*** EXERCISE DATA Section Begins ***
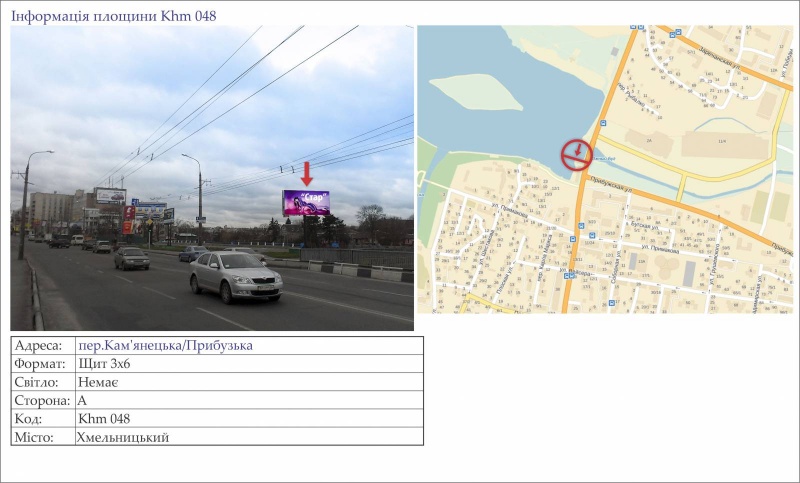This screenshot has height=483, width=800.
Task: Click the "Формат:" label cell
Action: 42,364
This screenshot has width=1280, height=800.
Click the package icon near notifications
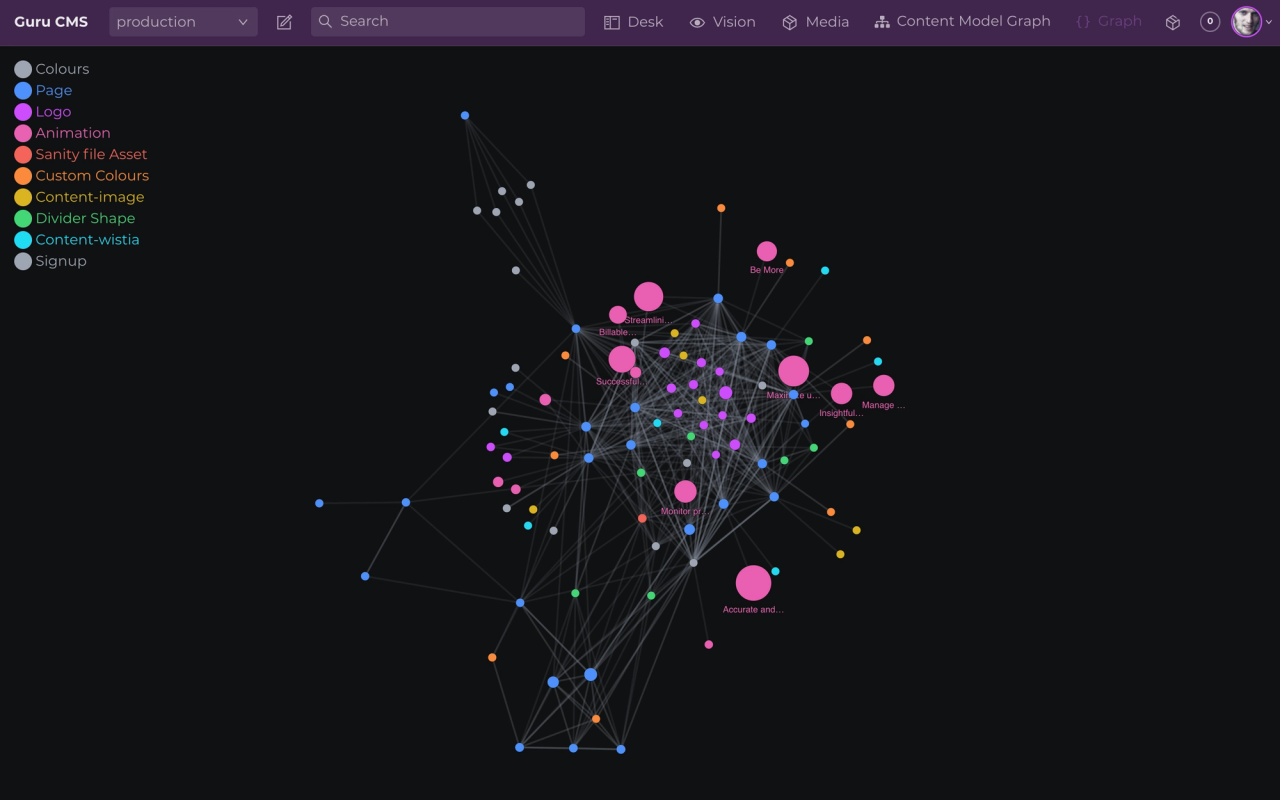coord(1172,21)
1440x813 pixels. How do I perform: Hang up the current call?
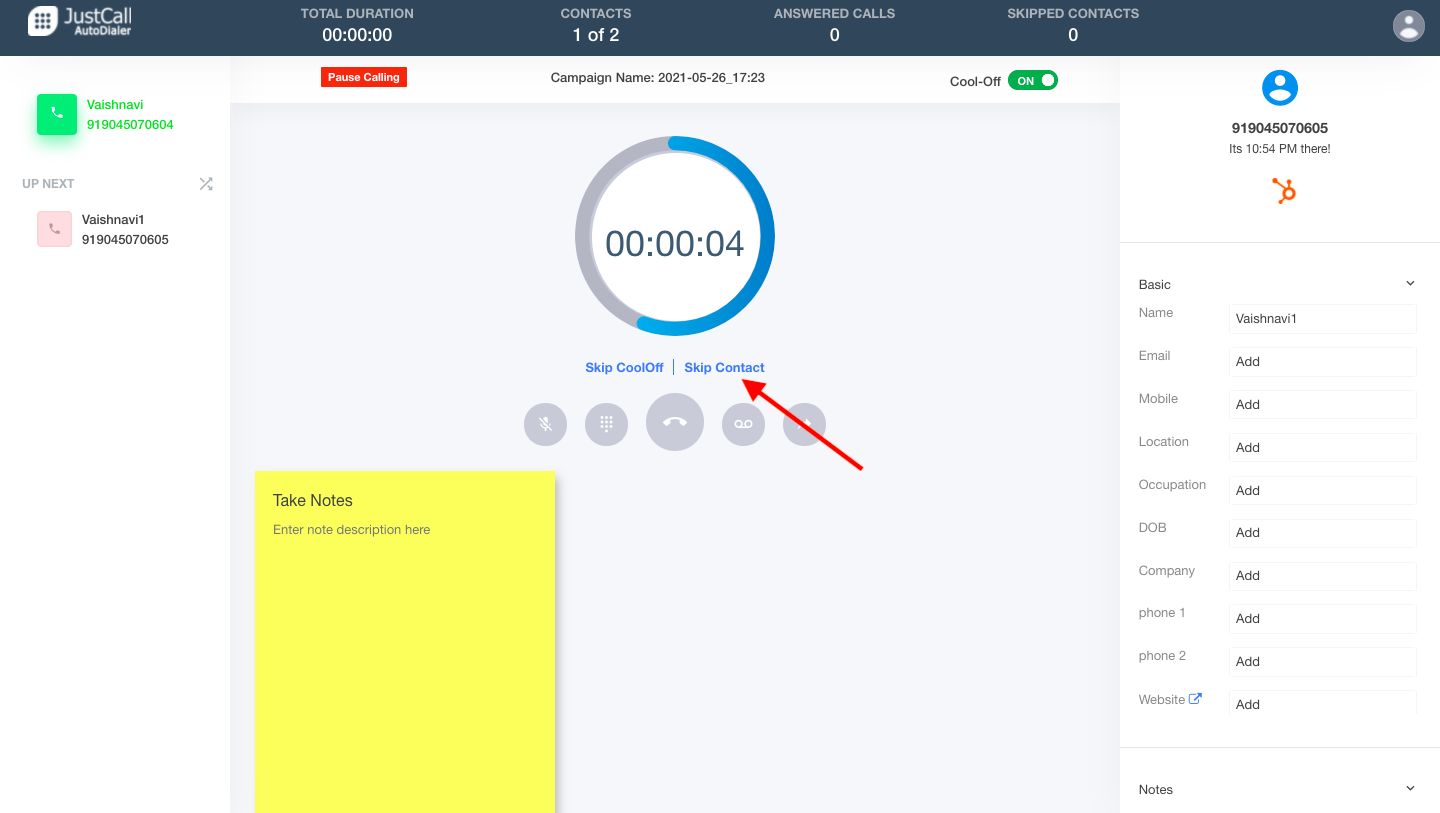(x=675, y=422)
*** EXERCISE DATA Section Ends ***
ACTION ITEM:
Leave the pictures out. Transcribe exactly the lines from the one with "This screenshot has width=1280, height=800." through the end of the records.

OUTPUT:
This screenshot has width=1280, height=800.
Click the package icon near notifications
coord(1172,21)
1440x813 pixels. How do I perform: Hang up the current call?
(x=675, y=422)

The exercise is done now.